(Exercise text begins)

Anger at rewards for managerial failure
4 February 2013
Ministers are rewarding health service managers who are failing to deliver for patients, doctors leaders have claimed.
Northern Ireland GPs have hit out at a decision by health, social services and public safety minister Edwin Poots to hand over £7m to health bosses to help address winter pressures in hospitals.
The announcement comes just months after the minister awarded £13m additional money to health and social care trusts to help them tackle spiralling waiting times for hospital appointments and surgical procedures.
The Department of Health, Social Services and Public Safety has received £10m additional funding in the latest monitoring round from finance minister Sammy Wilson.
The monitoring rounds take place three times in each financial year — in June, October and January — and allow the Northern Ireland executive to reallocate funding and address unforeseen financial pressures within the financial year.
'Additional demand'
Mr Poots said he would use the majority of the money to ‘address additional demand on emergency departments and other acute health services as a result of winter and unscheduled care pressures’.
BMA Northern Ireland GPs committee chair Tom Black said he was disappointed at the decision to allocate even more money to health and social care trusts.
He said: ‘The GP budget is 5.5 per cent of the total spend of the health service despite the fact we deliver close to 90 per cent of the workload.
‘The best way to protect secondary care is to improve access to primary care.’
NIGPC member Brian Patterson said: ‘It appears to me that Mr Poots is choosing to reward failure.
‘Of course, any investment in the health service is to be welcomed but it should go where it is needed and where it is known it will provide the greatest benefits.
‘We shouldn’t be giving more money to the trusts so they can continue to do things badly.’

(Exercise text ends)

• _Exercise requirements_
A: In the article on rewards for managerial failure, copy everything from "Anger at rewards" down to "minister Sammy Wilson.".
B: According to the article on rewards for managerial failure, how much money did Edwin Poots hand over to health bosses to address winter pressures in hospitals?
The rows below the article were taken from a separate source.

(Stored data begins)

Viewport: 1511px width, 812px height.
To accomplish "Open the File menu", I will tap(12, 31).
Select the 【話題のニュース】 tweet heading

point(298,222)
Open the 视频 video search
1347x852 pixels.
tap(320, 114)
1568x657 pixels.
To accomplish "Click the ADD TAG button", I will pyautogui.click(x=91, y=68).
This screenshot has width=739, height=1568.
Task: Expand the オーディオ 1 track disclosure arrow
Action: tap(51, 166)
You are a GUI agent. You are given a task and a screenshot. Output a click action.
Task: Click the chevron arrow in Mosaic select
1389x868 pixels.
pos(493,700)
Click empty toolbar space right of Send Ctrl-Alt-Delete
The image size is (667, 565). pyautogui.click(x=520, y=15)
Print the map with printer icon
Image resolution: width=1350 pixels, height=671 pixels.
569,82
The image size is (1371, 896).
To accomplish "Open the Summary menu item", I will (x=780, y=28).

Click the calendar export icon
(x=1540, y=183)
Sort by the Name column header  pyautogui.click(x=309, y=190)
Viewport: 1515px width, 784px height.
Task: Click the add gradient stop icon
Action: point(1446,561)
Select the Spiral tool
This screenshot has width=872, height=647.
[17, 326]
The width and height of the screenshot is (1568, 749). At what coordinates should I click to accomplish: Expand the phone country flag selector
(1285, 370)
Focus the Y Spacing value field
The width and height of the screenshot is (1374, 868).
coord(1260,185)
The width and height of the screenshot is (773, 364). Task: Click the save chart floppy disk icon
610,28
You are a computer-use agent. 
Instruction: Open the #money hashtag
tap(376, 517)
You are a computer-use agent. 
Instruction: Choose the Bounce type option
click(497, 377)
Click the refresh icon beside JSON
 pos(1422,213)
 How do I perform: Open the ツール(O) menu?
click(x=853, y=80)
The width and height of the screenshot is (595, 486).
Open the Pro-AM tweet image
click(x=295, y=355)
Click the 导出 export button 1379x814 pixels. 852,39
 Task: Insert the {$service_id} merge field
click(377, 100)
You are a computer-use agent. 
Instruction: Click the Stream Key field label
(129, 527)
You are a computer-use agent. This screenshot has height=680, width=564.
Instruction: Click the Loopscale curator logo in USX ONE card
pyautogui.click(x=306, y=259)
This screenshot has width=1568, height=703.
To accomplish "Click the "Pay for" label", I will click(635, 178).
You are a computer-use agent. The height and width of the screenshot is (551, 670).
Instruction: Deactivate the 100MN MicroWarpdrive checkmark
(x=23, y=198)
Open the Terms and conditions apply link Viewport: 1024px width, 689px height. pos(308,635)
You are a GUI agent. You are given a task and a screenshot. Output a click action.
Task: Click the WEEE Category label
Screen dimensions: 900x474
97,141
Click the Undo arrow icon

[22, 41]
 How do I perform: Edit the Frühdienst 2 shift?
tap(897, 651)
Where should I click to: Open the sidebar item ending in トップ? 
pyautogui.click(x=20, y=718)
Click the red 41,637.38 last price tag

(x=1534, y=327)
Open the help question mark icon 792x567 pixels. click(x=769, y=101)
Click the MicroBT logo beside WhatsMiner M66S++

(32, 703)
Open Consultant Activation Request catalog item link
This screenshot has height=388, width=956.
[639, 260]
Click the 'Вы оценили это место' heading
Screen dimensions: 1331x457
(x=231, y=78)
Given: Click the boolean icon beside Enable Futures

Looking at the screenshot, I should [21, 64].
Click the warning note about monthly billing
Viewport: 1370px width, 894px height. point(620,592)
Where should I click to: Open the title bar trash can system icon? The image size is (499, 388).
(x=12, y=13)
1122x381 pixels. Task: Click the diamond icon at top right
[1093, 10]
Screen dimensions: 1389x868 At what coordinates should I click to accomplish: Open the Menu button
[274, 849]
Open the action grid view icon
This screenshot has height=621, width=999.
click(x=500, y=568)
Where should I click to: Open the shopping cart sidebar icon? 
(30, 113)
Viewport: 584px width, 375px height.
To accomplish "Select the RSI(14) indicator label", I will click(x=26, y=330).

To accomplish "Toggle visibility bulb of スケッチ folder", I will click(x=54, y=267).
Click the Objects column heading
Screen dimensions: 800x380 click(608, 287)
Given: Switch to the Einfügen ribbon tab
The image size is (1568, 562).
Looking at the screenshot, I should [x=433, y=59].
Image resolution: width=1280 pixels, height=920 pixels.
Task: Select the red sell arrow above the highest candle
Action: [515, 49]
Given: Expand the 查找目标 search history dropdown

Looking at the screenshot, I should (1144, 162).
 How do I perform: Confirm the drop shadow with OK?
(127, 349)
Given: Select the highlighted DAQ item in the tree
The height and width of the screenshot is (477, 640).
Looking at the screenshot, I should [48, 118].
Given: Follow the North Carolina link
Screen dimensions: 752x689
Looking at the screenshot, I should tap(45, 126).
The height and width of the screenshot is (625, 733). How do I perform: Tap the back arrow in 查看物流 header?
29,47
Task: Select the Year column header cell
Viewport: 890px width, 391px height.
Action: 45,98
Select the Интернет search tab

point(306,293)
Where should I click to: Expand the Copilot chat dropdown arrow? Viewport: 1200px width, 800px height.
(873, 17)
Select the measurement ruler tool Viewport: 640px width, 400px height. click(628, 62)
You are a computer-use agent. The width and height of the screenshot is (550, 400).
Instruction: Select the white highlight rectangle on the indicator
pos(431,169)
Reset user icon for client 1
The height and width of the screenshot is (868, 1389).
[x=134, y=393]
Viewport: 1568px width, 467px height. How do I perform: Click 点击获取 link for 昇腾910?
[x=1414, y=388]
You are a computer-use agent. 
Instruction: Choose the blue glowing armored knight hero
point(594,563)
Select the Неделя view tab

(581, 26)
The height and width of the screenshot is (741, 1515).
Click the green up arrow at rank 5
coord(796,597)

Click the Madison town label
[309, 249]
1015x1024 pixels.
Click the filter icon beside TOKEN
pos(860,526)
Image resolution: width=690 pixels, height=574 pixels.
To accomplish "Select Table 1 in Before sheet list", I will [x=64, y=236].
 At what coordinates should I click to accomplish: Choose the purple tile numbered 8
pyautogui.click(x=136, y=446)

(Stored data ends)

• _Answers to the tasks_
A:
Anger at rewards for managerial failure
4 February 2013
Ministers are rewarding health service managers who are failing to deliver for patients, doctors leaders have claimed.
Northern Ireland GPs have hit out at a decision by health, social services and public safety minister Edwin Poots to hand over £7m to health bosses to help address winter pressures in hospitals.
The announcement comes just months after the minister awarded £13m additional money to health and social care trusts to help them tackle spiralling waiting times for hospital appointments and surgical procedures.
The Department of Health, Social Services and Public Safety has received £10m additional funding in the latest monitoring round from finance minister Sammy Wilson.

B: £7m